By MIKE CORN

mcorn@dailynews.net

To compensate for the likely destruction of two Rush County lesser prairie chicken leks, power line builder ITC Great Plains will pay to clear cedar trees from 1,280 acres.

Many of the details surrounding the project are still being worked out, including the exact location and hiring a contractor to do the work, according to Murray Laubhan, chief of environmental services for the Kansas Department of Wildlife and Parks.

ITC Great Plains will hire the contractor directly to do the work, he said.

ITC spokesman Joe Kirik again declined to offer any details about the mitigation effort.

"I can't respond to that," Kirik said Thursday when asked if the agreement called for the clearing of cedar trees.

The mitigation agreement that has been preliminarily hammered out is in response to the siting of a 345,000 volt power line from Spearville to Hays.

The line will pass through Rush County, passing almost directly between two known lesser prairie chicken leks south of Nekoma.

Prairie chickens are known to avoid structures because they can serve as a roost for raptors. Generally speaking, the taller the structure -- in this case H-shaped towers that will support the lines carrying the electricity -- the greater the effect on the birds.

ITC Great Plains, the Kansas subsidiary of a Michigan firm, learned about the presence of the prairie chickens late in the permitting process and was unable to find an alternate route to bypass the birds and not interfere with other activities.

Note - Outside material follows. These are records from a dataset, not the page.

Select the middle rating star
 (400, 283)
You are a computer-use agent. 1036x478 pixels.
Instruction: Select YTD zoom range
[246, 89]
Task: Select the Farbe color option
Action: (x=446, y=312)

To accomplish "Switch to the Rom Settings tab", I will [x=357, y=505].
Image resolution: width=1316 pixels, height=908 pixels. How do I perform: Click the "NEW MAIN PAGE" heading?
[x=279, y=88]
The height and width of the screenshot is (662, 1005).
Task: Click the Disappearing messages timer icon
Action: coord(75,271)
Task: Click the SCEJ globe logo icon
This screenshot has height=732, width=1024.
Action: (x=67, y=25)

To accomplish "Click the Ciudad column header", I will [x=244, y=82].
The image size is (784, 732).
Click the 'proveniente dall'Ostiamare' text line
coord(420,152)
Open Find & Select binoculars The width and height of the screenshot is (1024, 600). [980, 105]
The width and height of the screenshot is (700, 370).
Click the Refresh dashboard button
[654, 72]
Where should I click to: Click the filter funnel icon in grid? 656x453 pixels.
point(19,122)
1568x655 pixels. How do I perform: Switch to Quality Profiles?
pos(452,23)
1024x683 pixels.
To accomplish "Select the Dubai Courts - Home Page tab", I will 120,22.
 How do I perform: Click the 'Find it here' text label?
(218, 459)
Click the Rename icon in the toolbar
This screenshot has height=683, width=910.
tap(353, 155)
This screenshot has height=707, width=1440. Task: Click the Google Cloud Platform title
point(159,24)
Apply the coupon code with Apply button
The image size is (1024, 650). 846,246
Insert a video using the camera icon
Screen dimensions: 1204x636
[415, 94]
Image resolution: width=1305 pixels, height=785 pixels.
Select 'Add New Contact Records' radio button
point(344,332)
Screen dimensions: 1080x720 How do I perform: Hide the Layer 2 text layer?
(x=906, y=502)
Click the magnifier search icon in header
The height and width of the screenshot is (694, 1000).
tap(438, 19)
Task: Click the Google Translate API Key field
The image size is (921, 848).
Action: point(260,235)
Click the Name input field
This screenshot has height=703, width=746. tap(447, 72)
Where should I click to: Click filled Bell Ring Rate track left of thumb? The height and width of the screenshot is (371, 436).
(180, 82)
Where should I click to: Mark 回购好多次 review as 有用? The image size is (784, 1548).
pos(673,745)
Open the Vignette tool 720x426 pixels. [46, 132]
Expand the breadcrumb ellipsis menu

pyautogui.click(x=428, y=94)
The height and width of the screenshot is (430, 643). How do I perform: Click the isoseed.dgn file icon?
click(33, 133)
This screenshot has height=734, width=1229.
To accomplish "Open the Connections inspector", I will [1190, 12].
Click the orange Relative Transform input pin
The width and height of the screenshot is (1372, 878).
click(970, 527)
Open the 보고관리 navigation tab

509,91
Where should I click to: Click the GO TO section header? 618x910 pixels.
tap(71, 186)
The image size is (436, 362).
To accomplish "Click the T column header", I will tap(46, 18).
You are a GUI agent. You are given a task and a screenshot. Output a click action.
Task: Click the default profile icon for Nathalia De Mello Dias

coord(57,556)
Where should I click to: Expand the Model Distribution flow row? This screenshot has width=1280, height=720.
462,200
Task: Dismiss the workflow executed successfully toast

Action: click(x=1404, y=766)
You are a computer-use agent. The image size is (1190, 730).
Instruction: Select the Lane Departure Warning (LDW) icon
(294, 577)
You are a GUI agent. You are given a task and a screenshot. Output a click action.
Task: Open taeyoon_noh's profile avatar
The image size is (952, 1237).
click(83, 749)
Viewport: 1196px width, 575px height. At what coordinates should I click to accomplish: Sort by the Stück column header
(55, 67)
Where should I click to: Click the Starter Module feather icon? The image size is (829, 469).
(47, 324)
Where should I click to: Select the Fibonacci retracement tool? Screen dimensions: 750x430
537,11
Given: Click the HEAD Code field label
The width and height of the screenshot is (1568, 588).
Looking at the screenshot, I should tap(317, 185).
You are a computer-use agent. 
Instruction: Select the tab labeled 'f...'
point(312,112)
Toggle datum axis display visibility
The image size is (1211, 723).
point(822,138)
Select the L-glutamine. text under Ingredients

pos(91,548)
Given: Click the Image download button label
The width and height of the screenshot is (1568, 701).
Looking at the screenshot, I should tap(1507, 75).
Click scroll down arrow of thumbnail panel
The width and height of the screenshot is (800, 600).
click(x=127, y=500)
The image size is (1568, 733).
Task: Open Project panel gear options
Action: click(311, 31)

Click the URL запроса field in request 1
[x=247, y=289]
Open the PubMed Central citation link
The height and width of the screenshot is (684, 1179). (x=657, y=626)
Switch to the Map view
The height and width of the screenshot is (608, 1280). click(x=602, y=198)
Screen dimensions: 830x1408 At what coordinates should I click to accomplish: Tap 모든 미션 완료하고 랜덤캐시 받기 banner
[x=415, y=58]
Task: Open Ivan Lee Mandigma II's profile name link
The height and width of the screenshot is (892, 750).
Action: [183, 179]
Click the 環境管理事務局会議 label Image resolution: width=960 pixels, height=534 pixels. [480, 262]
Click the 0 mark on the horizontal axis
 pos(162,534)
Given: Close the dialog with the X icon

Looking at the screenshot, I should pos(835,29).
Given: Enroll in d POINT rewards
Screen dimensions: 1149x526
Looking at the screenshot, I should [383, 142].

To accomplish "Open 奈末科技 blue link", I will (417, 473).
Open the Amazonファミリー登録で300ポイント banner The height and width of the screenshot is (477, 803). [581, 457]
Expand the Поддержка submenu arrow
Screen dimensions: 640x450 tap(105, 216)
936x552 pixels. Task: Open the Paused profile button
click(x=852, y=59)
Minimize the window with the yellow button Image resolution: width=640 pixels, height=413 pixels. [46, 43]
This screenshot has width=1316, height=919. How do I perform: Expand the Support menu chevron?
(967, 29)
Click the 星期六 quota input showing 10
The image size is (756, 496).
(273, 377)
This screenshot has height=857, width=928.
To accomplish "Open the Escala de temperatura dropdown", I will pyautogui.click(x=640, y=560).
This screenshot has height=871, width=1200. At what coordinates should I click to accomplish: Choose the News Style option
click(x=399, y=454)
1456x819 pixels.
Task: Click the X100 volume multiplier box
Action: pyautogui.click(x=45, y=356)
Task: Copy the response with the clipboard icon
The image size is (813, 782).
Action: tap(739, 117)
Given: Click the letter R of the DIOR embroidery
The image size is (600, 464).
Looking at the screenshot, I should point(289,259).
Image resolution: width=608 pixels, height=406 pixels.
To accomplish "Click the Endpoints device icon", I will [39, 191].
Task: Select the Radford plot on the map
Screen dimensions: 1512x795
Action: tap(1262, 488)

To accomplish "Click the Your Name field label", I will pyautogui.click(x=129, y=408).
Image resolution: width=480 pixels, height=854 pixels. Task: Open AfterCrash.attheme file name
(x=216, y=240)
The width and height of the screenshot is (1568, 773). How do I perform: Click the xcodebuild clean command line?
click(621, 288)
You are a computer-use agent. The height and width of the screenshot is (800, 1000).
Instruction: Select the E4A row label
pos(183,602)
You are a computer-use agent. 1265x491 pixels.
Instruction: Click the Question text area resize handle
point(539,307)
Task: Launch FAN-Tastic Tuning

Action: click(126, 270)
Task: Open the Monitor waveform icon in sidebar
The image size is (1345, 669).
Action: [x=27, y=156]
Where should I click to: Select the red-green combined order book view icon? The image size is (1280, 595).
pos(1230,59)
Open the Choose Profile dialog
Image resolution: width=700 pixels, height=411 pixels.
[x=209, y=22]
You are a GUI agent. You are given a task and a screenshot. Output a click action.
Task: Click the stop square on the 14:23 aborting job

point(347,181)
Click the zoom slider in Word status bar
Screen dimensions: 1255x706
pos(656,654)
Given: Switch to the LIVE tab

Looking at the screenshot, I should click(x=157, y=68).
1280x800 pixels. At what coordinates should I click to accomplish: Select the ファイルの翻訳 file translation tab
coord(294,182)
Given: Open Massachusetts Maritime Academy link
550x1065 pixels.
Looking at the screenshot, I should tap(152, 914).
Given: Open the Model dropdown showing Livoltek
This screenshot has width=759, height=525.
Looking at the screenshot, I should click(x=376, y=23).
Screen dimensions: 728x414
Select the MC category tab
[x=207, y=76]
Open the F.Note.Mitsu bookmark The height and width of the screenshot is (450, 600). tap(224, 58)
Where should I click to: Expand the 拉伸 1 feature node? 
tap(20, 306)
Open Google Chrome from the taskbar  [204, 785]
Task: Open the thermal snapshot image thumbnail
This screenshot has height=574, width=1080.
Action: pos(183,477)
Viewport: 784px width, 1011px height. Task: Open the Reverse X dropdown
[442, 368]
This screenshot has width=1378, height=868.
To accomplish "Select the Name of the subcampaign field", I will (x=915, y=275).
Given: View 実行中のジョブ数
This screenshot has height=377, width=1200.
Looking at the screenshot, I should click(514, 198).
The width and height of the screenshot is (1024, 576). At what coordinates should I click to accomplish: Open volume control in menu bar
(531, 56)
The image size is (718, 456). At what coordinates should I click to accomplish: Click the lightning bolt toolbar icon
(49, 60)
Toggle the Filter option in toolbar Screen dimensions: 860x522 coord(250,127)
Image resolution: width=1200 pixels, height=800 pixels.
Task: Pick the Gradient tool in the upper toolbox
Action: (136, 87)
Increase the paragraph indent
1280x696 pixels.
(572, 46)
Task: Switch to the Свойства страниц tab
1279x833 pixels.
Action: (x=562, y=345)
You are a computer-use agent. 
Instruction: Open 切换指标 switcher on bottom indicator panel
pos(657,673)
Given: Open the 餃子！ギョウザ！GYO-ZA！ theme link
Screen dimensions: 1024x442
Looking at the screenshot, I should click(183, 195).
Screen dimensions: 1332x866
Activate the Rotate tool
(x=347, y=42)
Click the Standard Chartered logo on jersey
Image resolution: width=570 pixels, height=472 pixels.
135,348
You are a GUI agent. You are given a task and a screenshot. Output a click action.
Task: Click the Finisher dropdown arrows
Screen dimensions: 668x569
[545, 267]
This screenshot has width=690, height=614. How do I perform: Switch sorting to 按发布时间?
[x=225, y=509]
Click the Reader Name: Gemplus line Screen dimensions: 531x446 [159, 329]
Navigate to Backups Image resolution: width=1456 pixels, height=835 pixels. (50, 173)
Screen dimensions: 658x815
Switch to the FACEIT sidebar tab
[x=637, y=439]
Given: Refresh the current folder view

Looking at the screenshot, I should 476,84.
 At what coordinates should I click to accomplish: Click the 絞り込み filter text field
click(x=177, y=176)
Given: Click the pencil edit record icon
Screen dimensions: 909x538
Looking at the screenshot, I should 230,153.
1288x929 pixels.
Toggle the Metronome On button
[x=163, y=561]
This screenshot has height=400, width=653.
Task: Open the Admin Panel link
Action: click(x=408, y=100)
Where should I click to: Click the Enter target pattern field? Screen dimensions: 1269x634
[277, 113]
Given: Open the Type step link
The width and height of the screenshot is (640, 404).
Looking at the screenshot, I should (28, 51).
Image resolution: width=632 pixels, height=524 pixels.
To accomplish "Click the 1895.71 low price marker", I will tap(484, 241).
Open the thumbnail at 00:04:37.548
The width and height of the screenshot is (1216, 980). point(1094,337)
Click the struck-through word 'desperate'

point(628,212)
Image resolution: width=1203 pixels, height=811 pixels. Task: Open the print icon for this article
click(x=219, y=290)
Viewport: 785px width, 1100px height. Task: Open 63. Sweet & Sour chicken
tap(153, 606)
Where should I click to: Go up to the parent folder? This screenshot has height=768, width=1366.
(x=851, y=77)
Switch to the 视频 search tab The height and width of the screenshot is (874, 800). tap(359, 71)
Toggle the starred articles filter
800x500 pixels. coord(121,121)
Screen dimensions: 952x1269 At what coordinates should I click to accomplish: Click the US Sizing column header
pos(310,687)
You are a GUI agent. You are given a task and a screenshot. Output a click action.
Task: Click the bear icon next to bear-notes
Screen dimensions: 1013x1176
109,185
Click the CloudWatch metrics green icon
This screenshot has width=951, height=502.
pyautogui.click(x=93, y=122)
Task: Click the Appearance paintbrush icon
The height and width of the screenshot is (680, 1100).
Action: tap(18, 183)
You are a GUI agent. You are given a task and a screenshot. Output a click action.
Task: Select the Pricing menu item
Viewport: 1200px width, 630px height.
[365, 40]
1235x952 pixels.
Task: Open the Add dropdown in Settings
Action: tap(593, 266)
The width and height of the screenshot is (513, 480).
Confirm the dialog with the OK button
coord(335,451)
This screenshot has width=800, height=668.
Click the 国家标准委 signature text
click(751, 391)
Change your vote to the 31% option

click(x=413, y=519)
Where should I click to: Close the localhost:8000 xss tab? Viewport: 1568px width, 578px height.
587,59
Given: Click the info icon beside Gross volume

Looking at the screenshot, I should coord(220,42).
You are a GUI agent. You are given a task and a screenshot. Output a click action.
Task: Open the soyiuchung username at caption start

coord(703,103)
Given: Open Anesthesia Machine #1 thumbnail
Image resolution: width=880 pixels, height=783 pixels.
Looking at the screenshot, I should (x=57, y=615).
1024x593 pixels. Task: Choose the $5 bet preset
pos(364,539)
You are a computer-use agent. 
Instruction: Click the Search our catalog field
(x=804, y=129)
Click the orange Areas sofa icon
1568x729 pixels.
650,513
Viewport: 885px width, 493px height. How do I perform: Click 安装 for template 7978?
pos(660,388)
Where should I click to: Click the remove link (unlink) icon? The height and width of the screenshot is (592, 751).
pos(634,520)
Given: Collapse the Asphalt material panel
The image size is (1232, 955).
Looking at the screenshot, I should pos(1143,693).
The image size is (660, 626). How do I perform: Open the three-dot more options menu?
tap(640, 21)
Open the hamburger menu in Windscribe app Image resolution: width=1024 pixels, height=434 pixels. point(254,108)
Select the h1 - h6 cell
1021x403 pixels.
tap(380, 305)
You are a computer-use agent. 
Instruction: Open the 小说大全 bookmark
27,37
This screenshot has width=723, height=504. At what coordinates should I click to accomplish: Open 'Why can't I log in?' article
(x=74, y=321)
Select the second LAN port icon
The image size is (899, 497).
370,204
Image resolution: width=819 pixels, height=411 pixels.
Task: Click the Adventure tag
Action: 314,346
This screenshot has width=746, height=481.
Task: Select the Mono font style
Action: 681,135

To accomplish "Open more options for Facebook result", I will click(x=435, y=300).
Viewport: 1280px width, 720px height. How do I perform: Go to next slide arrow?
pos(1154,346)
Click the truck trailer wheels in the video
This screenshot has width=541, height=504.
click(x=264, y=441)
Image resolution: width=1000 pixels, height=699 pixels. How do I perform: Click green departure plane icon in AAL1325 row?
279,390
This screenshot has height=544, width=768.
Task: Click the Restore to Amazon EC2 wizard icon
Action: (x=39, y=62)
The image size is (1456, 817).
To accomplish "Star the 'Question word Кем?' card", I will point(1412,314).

The Kansas Corporation Commission last year approved the construction of the power line, but instructed ITC to continue to work with KDWP to mitigate the damage to the lesser prairie chickens.

While the project is generally considered mitigation, Laubhan said the lesser prairie chicken is not on either the state or federal endangered species list.

The U.S. Fish and Wildlife Service, however, is poised to list the birds and KDWP is currently considering such a move.

As a result, KDWP wields a much smaller hammer in forcing remedial action.

"They are trying to do things that are environmentally right," Laubhan said.

That's why the agreement hammered out calls for the clearing of cedar trees from 1,280 acres of pasture.

The move is expected to generally benefit grassland birds, which include prairie chickens.

Laubhan said it's not likely the pastures to be cleared will be in Rush County, given the habitat is already so broken up. Prairie chickens like big blocks of prairie.

In the case of mitigation, Laubhan said KDWP hopes to strike an agreement that has long-lasting effects.

Typically, that means acquiring land or easements or improving habitat, he said.

The clearing of cedar trees is considered a long-lasting improvement, turning back perhaps decades of tree encroachment.

"We know how to kill cedar trees," Laubhan said, "and it is long lived."

Because the contracts to do the work haven't been signed, it's uncertain what the cost of the project will be.

It won't be cheap, however.

Pastures with high rates of infestation, he said, cost about $300 an acre to clear. As the infestation rate declines, so does the cost of removal.

"It's not punitive," Laubhan said of the cost of the project, "and it lasts a long time."